GIVEN DATA START

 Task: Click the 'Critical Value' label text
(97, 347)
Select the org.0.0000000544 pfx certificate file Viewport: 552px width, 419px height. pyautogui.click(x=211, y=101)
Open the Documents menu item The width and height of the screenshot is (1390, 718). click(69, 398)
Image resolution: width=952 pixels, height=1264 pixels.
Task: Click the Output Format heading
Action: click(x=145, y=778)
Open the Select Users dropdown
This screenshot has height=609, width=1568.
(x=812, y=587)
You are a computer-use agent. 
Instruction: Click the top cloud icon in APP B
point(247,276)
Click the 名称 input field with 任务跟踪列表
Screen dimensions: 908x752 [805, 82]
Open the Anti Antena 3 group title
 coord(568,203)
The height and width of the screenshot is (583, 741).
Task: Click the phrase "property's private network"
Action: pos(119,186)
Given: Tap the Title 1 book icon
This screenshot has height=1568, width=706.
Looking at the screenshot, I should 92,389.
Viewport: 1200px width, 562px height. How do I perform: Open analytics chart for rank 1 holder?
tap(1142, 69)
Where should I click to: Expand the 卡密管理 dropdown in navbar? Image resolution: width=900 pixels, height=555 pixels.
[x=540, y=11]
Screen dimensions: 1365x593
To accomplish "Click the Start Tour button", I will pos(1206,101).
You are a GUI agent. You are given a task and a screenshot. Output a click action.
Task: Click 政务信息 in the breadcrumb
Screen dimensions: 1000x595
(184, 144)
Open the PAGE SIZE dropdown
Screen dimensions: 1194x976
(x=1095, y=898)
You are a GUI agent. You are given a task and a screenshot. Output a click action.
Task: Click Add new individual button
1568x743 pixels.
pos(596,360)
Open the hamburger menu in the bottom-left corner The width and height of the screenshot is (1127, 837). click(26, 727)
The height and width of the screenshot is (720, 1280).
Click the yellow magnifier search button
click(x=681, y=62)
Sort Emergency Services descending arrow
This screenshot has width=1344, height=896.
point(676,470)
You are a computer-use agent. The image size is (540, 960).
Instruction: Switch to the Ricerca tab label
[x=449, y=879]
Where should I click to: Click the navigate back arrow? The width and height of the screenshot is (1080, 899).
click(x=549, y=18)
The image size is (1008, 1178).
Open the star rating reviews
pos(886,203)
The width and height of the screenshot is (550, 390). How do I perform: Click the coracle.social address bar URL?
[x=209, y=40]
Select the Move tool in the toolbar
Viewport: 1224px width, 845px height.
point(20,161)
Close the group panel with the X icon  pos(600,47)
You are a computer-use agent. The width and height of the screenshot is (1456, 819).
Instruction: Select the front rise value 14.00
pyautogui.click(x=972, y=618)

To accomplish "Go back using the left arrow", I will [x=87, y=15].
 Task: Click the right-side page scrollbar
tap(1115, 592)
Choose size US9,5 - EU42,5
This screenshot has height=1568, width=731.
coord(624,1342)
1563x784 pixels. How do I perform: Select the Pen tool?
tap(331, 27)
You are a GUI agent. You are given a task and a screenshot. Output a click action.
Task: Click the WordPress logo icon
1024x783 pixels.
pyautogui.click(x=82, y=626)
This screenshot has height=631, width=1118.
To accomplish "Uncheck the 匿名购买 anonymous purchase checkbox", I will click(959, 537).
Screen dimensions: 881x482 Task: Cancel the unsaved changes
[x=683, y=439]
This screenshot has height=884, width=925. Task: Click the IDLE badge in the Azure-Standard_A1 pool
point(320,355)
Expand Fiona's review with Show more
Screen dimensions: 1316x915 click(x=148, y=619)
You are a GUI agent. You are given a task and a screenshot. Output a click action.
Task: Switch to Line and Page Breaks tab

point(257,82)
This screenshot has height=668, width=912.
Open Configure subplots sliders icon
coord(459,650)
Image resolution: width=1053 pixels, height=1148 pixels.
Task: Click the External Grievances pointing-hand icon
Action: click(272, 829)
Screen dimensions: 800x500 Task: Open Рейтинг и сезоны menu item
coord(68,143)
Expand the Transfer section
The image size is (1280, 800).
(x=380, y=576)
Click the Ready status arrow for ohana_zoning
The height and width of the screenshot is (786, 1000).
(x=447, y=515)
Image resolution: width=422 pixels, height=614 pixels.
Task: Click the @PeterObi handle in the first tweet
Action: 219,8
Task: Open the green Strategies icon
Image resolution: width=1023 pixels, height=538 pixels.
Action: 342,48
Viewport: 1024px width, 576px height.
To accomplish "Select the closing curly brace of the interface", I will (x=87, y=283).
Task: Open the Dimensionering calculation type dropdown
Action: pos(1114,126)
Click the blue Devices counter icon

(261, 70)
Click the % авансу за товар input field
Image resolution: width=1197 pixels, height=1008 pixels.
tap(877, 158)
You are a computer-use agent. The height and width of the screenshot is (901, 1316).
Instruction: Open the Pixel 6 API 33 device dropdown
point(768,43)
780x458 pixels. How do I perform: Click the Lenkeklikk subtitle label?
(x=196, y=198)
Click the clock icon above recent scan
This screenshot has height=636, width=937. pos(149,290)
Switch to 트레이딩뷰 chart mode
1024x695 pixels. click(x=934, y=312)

GIVEN DATA END

• _ABOUT THIS TASK_
Every record must be retyped so that it matches the original exactly.

• _RESULT_
 Task: Click the 'Critical Value' label text
(97, 347)
Select the org.0.0000000544 pfx certificate file Viewport: 552px width, 419px height. pyautogui.click(x=211, y=101)
Open the Documents menu item The width and height of the screenshot is (1390, 718). click(69, 398)
Image resolution: width=952 pixels, height=1264 pixels.
Task: Click the Output Format heading
Action: click(x=145, y=778)
Open the Select Users dropdown
This screenshot has height=609, width=1568.
(x=812, y=587)
You are a computer-use agent. 
Instruction: Click the top cloud icon in APP B
point(247,276)
Click the 名称 input field with 任务跟踪列表
Screen dimensions: 908x752 [805, 82]
Open the Anti Antena 3 group title
 coord(568,203)
The height and width of the screenshot is (583, 741).
Task: Click the phrase "property's private network"
Action: pos(119,186)
Given: Tap the Title 1 book icon
This screenshot has height=1568, width=706.
Looking at the screenshot, I should 92,389.
Viewport: 1200px width, 562px height. How do I perform: Open analytics chart for rank 1 holder?
tap(1142, 69)
Where should I click to: Expand the 卡密管理 dropdown in navbar? Image resolution: width=900 pixels, height=555 pixels.
[x=540, y=11]
Screen dimensions: 1365x593
To accomplish "Click the Start Tour button", I will pos(1206,101).
You are a GUI agent. You are given a task and a screenshot. Output a click action.
Task: Click 政务信息 in the breadcrumb
Screen dimensions: 1000x595
(184, 144)
Open the PAGE SIZE dropdown
Screen dimensions: 1194x976
(x=1095, y=898)
You are a GUI agent. You are given a task and a screenshot. Output a click action.
Task: Click Add new individual button
1568x743 pixels.
pos(596,360)
Open the hamburger menu in the bottom-left corner The width and height of the screenshot is (1127, 837). click(26, 727)
The height and width of the screenshot is (720, 1280).
Click the yellow magnifier search button
click(x=681, y=62)
Sort Emergency Services descending arrow
This screenshot has width=1344, height=896.
point(676,470)
You are a computer-use agent. The image size is (540, 960).
Instruction: Switch to the Ricerca tab label
[x=449, y=879]
Where should I click to: Click the navigate back arrow? The width and height of the screenshot is (1080, 899).
click(x=549, y=18)
The image size is (1008, 1178).
Open the star rating reviews
pos(886,203)
The width and height of the screenshot is (550, 390). How do I perform: Click the coracle.social address bar URL?
[x=209, y=40]
Select the Move tool in the toolbar
Viewport: 1224px width, 845px height.
point(20,161)
Close the group panel with the X icon  pos(600,47)
You are a computer-use agent. The width and height of the screenshot is (1456, 819).
Instruction: Select the front rise value 14.00
pyautogui.click(x=972, y=618)

To accomplish "Go back using the left arrow", I will [x=87, y=15].
 Task: Click the right-side page scrollbar
tap(1115, 592)
Choose size US9,5 - EU42,5
This screenshot has height=1568, width=731.
coord(624,1342)
1563x784 pixels. How do I perform: Select the Pen tool?
tap(331, 27)
You are a GUI agent. You are given a task and a screenshot. Output a click action.
Task: Click the WordPress logo icon
1024x783 pixels.
pyautogui.click(x=82, y=626)
This screenshot has height=631, width=1118.
To accomplish "Uncheck the 匿名购买 anonymous purchase checkbox", I will click(959, 537).
Screen dimensions: 881x482 Task: Cancel the unsaved changes
[x=683, y=439]
This screenshot has height=884, width=925. Task: Click the IDLE badge in the Azure-Standard_A1 pool
point(320,355)
Expand Fiona's review with Show more
Screen dimensions: 1316x915 click(x=148, y=619)
You are a GUI agent. You are given a task and a screenshot. Output a click action.
Task: Switch to Line and Page Breaks tab

point(257,82)
This screenshot has height=668, width=912.
Open Configure subplots sliders icon
coord(459,650)
Image resolution: width=1053 pixels, height=1148 pixels.
Task: Click the External Grievances pointing-hand icon
Action: click(272, 829)
Screen dimensions: 800x500 Task: Open Рейтинг и сезоны menu item
coord(68,143)
Expand the Transfer section
The image size is (1280, 800).
(x=380, y=576)
Click the Ready status arrow for ohana_zoning
The height and width of the screenshot is (786, 1000).
(x=447, y=515)
Image resolution: width=422 pixels, height=614 pixels.
Task: Click the @PeterObi handle in the first tweet
Action: 219,8
Task: Open the green Strategies icon
Image resolution: width=1023 pixels, height=538 pixels.
Action: 342,48
Viewport: 1024px width, 576px height.
To accomplish "Select the closing curly brace of the interface", I will (x=87, y=283).
Task: Open the Dimensionering calculation type dropdown
Action: pos(1114,126)
Click the blue Devices counter icon

(261, 70)
Click the % авансу за товар input field
Image resolution: width=1197 pixels, height=1008 pixels.
tap(877, 158)
You are a computer-use agent. The height and width of the screenshot is (901, 1316).
Instruction: Open the Pixel 6 API 33 device dropdown
point(768,43)
780x458 pixels. How do I perform: Click the Lenkeklikk subtitle label?
(x=196, y=198)
Click the clock icon above recent scan
This screenshot has height=636, width=937. pos(149,290)
Switch to 트레이딩뷰 chart mode
1024x695 pixels. click(x=934, y=312)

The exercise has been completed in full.